Re: Array of integer indexed nested-loop semi join

From: Mickael van der Beek <mickael(dot)van(dot)der(dot)beek(at)gmail(dot)com>
To: Jeff Janes <jeff(dot)janes(at)gmail(dot)com>
Cc: Pgsql Performance <pgsql-performance(at)lists(dot)postgresql(dot)org>
Subject: Re: Array of integer indexed nested-loop semi join
Date: 2022-05-23 14:46:41
Message-ID: CACM-OyccRwrO0WFfs7JRMqSqzLZK1bGRK9GwptMR1c02OzmdKQ@mail.gmail.com
Views: Raw Message | Whole Thread | Download mbox | Resend email
Thread:
Lists: pgsql-performance

Hello Jeff,

Thank you again for your advice.

I did indeed think of the ARRAY_AGG() version of the query.
Although this method is very fast (and does use indexes) for smallish array
sizes, this is sadly not practical in my case because the arrays of
matching rows can reach multiple hundreds of thousands of rows.
I thought of maybe "batching" the ARRAY_AGG() in batches of max n rows in a
subquery and then calculating intersection on that but it doesn't seem
practical or faster in the end.

> You could just add a DISTINCT to get rid of the duplicates. Of course
that will also take some time on a large returned data set, but probably
less time than scanning a giant table. I think this is probably cleaner
than the alternatives.

Yes, and a GROUP BY will do the trick as well.
The fact that the current solution is a "nested loop" instead of a "nested
loop semi join" means that the query is much slower due to needing to GROUP
BY the rows.
This is why I tried various version using EXISTS, ANY, ARRAY_AGG(), etc
with no avail.
Would you have an idea on why PostgreSQL doesn't use the existing indexes
for this type of subqueries ?

> I don't know if you misunderstood.

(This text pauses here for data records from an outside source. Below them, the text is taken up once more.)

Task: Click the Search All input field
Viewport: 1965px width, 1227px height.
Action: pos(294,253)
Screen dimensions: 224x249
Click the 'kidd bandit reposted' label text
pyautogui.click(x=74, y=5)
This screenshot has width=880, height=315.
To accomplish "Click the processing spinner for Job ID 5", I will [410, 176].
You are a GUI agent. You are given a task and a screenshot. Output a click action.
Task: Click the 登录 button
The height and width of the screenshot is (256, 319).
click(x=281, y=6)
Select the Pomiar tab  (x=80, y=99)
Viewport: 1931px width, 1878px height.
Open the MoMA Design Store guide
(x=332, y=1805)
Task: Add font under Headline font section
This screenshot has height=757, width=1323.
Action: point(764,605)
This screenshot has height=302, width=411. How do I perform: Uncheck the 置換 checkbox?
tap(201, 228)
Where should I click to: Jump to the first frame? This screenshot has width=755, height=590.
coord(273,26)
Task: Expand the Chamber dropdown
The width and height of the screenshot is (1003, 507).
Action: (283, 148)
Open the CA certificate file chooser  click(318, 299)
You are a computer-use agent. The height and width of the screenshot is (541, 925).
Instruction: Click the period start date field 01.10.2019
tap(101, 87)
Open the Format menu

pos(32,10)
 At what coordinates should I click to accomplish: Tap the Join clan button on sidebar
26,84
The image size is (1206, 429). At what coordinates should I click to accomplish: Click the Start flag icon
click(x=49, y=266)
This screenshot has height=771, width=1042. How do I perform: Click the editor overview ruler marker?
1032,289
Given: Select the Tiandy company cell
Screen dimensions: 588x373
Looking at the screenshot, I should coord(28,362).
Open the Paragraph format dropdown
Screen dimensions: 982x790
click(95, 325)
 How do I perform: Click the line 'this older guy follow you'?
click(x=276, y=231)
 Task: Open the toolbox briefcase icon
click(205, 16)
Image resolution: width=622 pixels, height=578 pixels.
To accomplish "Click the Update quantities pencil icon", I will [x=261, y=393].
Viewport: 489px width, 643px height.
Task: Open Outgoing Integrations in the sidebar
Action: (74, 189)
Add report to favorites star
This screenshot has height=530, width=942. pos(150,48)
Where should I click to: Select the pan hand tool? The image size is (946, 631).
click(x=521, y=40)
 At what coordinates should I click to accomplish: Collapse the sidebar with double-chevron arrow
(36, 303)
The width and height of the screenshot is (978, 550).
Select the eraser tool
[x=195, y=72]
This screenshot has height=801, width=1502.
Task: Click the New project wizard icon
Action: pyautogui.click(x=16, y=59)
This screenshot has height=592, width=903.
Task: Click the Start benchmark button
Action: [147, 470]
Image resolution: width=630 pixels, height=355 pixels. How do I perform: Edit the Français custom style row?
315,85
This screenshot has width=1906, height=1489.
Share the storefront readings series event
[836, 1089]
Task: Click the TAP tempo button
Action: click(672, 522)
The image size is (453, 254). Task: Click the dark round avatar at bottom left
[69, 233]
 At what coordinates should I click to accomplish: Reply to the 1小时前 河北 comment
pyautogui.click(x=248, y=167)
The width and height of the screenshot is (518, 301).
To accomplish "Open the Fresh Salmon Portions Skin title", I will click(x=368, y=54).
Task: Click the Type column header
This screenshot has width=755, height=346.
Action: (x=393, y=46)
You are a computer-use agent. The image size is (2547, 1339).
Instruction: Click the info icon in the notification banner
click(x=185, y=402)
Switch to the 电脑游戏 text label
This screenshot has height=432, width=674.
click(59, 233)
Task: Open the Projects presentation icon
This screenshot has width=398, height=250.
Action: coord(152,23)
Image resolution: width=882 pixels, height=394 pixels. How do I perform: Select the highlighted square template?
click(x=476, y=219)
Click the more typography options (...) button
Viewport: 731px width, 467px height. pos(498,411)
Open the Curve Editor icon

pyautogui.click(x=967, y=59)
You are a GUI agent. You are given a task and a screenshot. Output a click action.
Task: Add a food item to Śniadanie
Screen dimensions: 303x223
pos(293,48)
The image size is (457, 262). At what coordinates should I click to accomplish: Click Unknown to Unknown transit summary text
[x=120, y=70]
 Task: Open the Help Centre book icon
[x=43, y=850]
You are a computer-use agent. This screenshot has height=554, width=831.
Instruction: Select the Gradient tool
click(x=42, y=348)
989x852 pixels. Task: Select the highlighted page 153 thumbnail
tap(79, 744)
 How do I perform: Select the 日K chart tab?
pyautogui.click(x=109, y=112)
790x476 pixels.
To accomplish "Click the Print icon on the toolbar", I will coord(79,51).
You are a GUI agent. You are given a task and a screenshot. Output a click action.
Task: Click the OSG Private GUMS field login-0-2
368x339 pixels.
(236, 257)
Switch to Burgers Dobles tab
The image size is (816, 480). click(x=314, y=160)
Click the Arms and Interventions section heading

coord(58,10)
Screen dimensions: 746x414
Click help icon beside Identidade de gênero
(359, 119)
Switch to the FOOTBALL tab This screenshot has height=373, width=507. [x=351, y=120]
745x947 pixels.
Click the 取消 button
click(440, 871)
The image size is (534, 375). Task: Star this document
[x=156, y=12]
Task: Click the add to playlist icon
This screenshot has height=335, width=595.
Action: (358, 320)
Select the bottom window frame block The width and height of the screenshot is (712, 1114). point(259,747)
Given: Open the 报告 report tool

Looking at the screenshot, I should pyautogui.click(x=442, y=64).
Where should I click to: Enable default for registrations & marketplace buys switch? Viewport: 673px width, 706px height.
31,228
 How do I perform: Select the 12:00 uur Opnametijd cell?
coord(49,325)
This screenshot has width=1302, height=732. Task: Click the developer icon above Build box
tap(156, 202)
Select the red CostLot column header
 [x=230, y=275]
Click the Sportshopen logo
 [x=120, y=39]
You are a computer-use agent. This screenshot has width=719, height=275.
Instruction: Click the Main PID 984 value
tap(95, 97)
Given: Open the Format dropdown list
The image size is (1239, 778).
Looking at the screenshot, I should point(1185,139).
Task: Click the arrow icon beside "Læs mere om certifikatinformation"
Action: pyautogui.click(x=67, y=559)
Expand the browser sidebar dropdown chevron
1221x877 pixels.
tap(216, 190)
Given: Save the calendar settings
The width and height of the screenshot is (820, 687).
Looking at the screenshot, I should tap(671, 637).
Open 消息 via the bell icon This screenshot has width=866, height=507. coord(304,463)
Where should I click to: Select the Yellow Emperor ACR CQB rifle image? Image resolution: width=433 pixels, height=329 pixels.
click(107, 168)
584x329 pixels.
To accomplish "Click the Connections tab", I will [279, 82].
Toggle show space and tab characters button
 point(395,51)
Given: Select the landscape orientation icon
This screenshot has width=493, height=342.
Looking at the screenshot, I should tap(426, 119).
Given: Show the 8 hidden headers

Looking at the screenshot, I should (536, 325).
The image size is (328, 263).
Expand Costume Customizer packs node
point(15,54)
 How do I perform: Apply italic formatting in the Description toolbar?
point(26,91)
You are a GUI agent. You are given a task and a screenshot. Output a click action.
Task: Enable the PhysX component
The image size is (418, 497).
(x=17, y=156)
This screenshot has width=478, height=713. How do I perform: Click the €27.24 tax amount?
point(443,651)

I meant specifically the intarray
extension. You can use integer arrays with built-in GIN indexes without
help from the intarray extension. Maybe you know that already and are just
saying that the extension is even faster than the built-in indexed
operators are and you need that extra speed.

Are there specific advantages to not using the intarray extension and it's
indexes in this case?
I was under the impression that it supported more operation types and was
generally faster for this niche use case.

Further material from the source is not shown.